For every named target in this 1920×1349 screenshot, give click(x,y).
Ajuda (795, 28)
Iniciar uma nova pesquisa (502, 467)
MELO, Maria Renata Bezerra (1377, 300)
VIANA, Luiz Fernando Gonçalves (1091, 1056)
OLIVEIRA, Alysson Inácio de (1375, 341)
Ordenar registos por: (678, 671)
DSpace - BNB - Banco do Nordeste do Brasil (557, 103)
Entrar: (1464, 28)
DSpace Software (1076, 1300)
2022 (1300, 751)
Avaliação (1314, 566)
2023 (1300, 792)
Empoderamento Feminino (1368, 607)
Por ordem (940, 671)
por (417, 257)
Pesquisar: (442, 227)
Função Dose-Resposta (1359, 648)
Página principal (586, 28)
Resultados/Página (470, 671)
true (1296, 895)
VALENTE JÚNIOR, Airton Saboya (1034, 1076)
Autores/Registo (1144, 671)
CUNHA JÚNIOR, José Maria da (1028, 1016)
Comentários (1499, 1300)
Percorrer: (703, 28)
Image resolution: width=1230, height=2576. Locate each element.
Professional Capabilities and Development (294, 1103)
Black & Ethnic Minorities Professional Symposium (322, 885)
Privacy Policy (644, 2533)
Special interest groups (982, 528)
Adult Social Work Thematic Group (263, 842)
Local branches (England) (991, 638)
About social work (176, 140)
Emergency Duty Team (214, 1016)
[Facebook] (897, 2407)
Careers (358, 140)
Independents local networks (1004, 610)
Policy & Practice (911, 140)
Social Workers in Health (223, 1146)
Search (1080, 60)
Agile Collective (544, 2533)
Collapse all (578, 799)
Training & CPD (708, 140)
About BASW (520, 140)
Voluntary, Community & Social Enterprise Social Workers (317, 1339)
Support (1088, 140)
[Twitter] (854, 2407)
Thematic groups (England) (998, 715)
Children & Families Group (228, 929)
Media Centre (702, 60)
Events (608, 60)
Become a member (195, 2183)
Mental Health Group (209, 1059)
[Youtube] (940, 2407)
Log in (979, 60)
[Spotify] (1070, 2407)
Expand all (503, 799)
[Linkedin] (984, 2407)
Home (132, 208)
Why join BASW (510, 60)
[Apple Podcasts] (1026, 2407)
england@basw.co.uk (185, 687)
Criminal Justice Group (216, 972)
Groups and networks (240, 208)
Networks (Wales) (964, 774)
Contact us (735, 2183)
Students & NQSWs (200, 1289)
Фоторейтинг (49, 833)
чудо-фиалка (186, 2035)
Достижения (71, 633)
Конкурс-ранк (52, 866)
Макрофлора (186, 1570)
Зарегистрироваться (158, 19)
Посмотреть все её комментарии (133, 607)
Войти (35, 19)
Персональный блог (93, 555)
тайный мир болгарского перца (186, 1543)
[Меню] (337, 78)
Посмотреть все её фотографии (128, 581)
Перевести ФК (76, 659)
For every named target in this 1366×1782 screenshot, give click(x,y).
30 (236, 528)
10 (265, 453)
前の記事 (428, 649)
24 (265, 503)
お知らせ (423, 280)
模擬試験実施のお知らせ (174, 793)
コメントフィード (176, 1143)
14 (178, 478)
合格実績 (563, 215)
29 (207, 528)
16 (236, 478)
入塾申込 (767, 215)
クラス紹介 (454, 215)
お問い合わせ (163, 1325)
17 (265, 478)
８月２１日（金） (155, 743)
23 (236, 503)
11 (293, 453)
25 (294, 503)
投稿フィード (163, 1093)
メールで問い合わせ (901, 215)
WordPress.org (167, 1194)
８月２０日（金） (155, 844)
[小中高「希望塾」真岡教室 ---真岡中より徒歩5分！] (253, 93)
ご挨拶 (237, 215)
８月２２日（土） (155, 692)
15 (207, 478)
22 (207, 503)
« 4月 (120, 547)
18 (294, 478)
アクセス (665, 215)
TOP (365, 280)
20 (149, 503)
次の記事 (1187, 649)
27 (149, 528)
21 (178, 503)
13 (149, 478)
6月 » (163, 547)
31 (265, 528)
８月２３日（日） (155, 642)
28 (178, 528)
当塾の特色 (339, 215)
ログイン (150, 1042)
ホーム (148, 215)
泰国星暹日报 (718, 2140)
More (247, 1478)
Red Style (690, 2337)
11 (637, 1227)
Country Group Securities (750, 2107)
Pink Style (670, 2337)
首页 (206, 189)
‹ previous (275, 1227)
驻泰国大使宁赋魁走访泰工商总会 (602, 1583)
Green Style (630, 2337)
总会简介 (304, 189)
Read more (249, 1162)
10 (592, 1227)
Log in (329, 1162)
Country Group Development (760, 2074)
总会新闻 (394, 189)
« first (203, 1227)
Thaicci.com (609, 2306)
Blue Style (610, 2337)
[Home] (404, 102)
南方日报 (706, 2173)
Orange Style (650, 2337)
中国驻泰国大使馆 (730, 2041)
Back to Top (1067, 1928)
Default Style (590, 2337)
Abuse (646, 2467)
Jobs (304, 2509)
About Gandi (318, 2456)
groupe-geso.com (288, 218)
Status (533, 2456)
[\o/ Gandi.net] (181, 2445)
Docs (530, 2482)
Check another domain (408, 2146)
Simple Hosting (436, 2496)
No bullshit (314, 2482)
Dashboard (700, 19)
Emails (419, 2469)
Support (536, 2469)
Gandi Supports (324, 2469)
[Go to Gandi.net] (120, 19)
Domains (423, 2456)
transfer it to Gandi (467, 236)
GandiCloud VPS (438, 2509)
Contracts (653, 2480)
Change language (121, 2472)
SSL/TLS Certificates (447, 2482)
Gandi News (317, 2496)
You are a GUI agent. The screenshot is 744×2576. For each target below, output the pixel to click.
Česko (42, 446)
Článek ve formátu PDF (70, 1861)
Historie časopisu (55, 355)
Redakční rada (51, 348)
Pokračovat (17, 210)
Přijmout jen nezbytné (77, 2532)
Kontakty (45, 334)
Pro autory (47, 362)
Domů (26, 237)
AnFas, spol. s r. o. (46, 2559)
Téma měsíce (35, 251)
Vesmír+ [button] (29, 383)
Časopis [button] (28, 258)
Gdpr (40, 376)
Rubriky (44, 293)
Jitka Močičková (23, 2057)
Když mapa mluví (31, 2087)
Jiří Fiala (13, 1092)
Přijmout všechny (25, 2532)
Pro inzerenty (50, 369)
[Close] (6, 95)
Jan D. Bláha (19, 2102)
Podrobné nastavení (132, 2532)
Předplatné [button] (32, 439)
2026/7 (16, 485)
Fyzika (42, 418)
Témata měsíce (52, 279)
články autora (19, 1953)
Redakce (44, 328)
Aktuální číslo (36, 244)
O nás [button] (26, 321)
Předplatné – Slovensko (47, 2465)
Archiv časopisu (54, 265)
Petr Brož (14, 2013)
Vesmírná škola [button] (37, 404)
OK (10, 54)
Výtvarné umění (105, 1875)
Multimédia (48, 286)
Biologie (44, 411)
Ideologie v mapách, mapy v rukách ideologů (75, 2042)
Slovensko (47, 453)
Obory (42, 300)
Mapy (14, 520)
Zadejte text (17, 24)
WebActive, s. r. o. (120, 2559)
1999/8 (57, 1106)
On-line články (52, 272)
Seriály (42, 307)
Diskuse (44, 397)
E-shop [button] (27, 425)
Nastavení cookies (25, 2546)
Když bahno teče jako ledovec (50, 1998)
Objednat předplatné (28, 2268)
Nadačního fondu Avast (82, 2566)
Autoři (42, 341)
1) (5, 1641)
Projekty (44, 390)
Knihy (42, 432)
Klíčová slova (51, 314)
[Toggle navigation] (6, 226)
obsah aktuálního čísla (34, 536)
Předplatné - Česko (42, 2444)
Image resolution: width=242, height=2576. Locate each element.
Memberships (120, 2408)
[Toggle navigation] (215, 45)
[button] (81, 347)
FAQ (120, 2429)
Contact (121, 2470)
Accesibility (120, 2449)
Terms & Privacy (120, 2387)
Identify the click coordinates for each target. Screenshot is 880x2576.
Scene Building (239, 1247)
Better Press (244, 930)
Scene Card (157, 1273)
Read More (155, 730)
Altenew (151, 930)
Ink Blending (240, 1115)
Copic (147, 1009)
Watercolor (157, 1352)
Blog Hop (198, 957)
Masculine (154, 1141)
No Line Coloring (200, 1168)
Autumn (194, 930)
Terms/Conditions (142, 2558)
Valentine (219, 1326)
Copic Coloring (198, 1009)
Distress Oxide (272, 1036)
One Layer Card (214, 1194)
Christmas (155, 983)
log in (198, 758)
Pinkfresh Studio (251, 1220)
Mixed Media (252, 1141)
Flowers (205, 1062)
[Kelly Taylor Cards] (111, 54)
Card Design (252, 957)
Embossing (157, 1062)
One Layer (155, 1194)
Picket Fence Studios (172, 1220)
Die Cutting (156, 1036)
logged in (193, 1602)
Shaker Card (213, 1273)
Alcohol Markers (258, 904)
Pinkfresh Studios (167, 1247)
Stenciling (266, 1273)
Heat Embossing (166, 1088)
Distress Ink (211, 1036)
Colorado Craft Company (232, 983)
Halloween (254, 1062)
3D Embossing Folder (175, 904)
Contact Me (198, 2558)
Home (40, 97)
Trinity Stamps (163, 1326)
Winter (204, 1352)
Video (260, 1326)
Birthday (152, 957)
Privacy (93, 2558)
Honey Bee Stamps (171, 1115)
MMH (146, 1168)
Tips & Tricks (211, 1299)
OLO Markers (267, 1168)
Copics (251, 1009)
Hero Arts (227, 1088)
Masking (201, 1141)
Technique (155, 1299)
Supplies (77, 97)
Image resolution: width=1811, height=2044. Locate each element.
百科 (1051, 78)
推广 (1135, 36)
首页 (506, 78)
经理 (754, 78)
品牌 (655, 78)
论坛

|---|

▸ **Your instructions**
Your task is to reproduce exactly the lines from the one with "Embossing (157, 1062)" through the end of the listing. Both ends belong in the answer.

▸ **Reply to the exercise**
Embossing (157, 1062)
One Layer (155, 1194)
Picket Fence Studios (172, 1220)
Die Cutting (156, 1036)
logged in (193, 1602)
Shaker Card (213, 1273)
Alcohol Markers (258, 904)
Pinkfresh Studios (167, 1247)
Stenciling (266, 1273)
Heat Embossing (166, 1088)
Distress Ink (211, 1036)
Colorado Craft Company (232, 983)
Halloween (254, 1062)
3D Embossing Folder (175, 904)
Contact Me (198, 2558)
Home (40, 97)
Trinity Stamps (163, 1326)
Winter (204, 1352)
Video (260, 1326)
Birthday (152, 957)
Privacy (93, 2558)
Honey Bee Stamps (171, 1115)
MMH (146, 1168)
Tips & Tricks (211, 1299)
OLO Markers (267, 1168)
Copics (251, 1009)
Hero Arts (227, 1088)
Masking (201, 1141)
Technique (155, 1299)
Supplies (77, 97)
Image resolution: width=1811, height=2044. Locate each element.
百科 (1051, 78)
推广 (1135, 36)
首页 (506, 78)
经理 (754, 78)
品牌 (655, 78)
论坛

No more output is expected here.